Bu yargı paketinde, son dönemde çokça tartışılan, “nafaka sınırlandırılması”na dair maddeler bekleniyordu. Zira Adalet Bakanı Abdülhamit Gül, “Bir nafakanın süreli ya da objektif kriterlerle hakkaniyet ve adalet ölçüsü içerisinde düzenlenmesi gerekir. Bu konuda çalışmalar da var. Alt üst sınır konusunda teknik çalışmalar bakanlıkça tamamlanmak üzere. En makul düzenleme ortaya çıkacaktır.” diyerek konuyu tekrar güncellemişti. Ancak şimdilik yargı reform paketinde bu yönlü bir “düzenleme” yapılmadı. Bunun yerine pakette boşanmada arabuluculuk ile ilgili madde yer aldı.
Pakette, “Şiddet içermeyen uzlaşmalarda aile arabuluculuğu getirilmesi sağlanacaktır. Açılan dava hâkim tarafından arabuluculara havale edilecektir” denilmektedir. Buna göre boşanma davalarında, nafaka, mal paylaşımı, tazminat, velayet, çocukla kişisel ilişki kurma gibi konular için arabulucu aşaması geliyor.

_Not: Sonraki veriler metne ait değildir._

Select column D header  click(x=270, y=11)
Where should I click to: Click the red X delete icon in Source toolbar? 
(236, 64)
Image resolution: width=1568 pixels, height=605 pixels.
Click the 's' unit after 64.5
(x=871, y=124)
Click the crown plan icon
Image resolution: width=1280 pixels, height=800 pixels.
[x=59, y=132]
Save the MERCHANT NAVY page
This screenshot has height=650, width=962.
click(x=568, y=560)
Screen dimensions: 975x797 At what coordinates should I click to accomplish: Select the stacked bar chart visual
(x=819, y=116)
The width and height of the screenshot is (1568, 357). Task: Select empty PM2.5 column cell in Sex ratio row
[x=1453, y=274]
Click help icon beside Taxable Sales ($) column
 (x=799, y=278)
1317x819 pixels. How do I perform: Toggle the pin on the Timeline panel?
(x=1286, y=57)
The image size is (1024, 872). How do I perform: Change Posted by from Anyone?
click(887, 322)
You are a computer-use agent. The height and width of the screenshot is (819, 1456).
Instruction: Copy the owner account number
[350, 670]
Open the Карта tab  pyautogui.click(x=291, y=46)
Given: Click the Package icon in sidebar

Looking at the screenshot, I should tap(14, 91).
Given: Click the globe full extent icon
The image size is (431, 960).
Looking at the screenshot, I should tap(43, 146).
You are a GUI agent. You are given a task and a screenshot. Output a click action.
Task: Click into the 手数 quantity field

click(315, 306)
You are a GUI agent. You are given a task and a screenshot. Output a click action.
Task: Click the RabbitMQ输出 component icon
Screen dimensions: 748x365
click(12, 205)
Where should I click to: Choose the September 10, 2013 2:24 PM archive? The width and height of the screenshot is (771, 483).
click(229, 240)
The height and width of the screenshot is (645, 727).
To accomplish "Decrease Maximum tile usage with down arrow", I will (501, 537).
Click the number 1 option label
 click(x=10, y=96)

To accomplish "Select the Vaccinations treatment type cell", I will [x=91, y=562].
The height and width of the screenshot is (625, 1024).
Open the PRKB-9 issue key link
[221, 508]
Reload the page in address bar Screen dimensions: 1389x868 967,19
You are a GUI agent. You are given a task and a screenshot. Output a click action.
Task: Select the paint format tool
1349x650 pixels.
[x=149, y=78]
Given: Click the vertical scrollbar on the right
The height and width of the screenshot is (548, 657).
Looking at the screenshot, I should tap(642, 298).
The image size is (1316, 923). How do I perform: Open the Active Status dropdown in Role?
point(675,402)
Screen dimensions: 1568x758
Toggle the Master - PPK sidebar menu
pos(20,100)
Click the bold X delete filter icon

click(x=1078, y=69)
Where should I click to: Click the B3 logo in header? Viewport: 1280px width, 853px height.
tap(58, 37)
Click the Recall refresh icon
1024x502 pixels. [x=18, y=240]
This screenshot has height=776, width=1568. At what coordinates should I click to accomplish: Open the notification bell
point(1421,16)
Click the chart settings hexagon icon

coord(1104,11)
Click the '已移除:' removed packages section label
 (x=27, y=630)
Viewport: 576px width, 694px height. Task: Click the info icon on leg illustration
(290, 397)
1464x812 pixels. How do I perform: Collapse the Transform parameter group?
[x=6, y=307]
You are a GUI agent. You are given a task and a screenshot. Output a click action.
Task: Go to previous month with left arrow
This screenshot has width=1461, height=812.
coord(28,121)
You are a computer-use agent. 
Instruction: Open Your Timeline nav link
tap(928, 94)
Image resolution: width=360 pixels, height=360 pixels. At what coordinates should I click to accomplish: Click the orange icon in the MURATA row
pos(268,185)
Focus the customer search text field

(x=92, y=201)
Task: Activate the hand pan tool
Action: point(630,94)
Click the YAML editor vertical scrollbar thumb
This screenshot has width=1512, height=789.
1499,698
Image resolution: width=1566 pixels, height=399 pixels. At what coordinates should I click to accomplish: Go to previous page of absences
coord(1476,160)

Kadın hakları konusunda çalışma yapan hukukçular aile hukukunda zaten anlaşmalı boşanma dava türü olduğuna ve bu yeni düzenlemeye ihtiyaç olmadığına dikkat çekiyorlar.
Bu yeni düzenleme, boşanmak isteyen kadınlar için ayrı bir zoraki bürokratik engele dönüşmektedir. Zaten dezavantajlı konumda olan kadınlar için boşanma sosyal, kültürel, ekonomik, psikolojik vb. nedenlerle zorlu bir süreç olarak gerçekleşmektedir. Arabulucu aşaması bu sorunları daha belirgin bir hale getirecektir. Bu düzende kadınların yaşadığı ikincil konum ve ezilmişlik nedeniyle arabulucu aşamalarının kadın lehine sonuçlanmasının pek mümkün olmayacağı ortadadır. Zira mevcut halde de kadınlar boşanma durumlarında çeşitli baskı mekanizmaları ile boğuşmaktadır. Şiddet ve cinayetle iç içe geçen bu süreçlere dair düzenlemeler yapmak, kadın hak ve özgürlüklerini korumaya almak ve genişletmek yerine kadınları daha da baskılayan düzenlemeler getirilmektedir. Tüm bunlar son süreçte artan gericilikle birlikte, kadın hak ve özgürlükler alanına yapılan saldırıların bir parçasıdır.